DIRECTIONS FOR THIS TASK: Rewrite the listing below, changing every "Image resolution" to "Screen size" and leaving all other text unchanged.
Start of SUPPLIED ENTRIES
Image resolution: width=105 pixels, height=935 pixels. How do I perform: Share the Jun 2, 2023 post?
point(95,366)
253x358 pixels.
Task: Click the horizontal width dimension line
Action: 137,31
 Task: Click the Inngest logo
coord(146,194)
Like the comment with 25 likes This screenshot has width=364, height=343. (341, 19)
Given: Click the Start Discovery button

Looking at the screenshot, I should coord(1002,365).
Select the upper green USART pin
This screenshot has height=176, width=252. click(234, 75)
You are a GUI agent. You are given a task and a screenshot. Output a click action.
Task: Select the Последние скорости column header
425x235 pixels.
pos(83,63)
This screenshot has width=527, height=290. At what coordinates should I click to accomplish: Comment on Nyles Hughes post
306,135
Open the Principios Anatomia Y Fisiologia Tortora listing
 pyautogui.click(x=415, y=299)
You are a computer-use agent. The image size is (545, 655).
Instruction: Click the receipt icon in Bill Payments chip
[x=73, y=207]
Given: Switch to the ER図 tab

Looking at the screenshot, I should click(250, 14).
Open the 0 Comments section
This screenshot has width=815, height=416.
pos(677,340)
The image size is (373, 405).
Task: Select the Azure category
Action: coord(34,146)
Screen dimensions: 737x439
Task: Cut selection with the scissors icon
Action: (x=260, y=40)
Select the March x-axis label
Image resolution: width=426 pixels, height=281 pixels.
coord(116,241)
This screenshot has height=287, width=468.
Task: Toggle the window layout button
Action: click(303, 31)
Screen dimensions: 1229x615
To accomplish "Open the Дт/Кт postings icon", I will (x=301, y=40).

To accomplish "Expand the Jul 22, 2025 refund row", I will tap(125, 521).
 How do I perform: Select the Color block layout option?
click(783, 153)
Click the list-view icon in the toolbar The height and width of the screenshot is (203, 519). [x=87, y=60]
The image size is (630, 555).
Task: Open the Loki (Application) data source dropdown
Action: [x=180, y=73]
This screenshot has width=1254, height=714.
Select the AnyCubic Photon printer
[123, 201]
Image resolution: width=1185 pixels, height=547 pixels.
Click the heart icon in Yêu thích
End of SUPPLIED ENTRIES
TASK SOLUTION:
Screen size: width=105 pixels, height=935 pixels. How do I perform: Share the Jun 2, 2023 post?
point(95,366)
253x358 pixels.
Task: Click the horizontal width dimension line
Action: 137,31
 Task: Click the Inngest logo
coord(146,194)
Like the comment with 25 likes This screenshot has width=364, height=343. (341, 19)
Given: Click the Start Discovery button

Looking at the screenshot, I should coord(1002,365).
Select the upper green USART pin
This screenshot has height=176, width=252. click(234, 75)
You are a GUI agent. You are given a task and a screenshot. Output a click action.
Task: Select the Последние скорости column header
425x235 pixels.
pos(83,63)
This screenshot has width=527, height=290. At what coordinates should I click to accomplish: Comment on Nyles Hughes post
306,135
Open the Principios Anatomia Y Fisiologia Tortora listing
 pyautogui.click(x=415, y=299)
You are a computer-use agent. The image size is (545, 655).
Instruction: Click the receipt icon in Bill Payments chip
[x=73, y=207]
Given: Switch to the ER図 tab

Looking at the screenshot, I should click(250, 14).
Open the 0 Comments section
This screenshot has width=815, height=416.
pos(677,340)
The image size is (373, 405).
Task: Select the Azure category
Action: coord(34,146)
Screen dimensions: 737x439
Task: Cut selection with the scissors icon
Action: (x=260, y=40)
Select the March x-axis label
Screen size: width=426 pixels, height=281 pixels.
coord(116,241)
This screenshot has height=287, width=468.
Task: Toggle the window layout button
Action: click(303, 31)
Screen dimensions: 1229x615
To accomplish "Open the Дт/Кт postings icon", I will (x=301, y=40).

To accomplish "Expand the Jul 22, 2025 refund row", I will tap(125, 521).
 How do I perform: Select the Color block layout option?
click(783, 153)
Click the list-view icon in the toolbar The height and width of the screenshot is (203, 519). [x=87, y=60]
The image size is (630, 555).
Task: Open the Loki (Application) data source dropdown
Action: [x=180, y=73]
This screenshot has width=1254, height=714.
Select the AnyCubic Photon printer
[123, 201]
Screen size: width=1185 pixels, height=547 pixels.
Click the heart icon in Yêu thích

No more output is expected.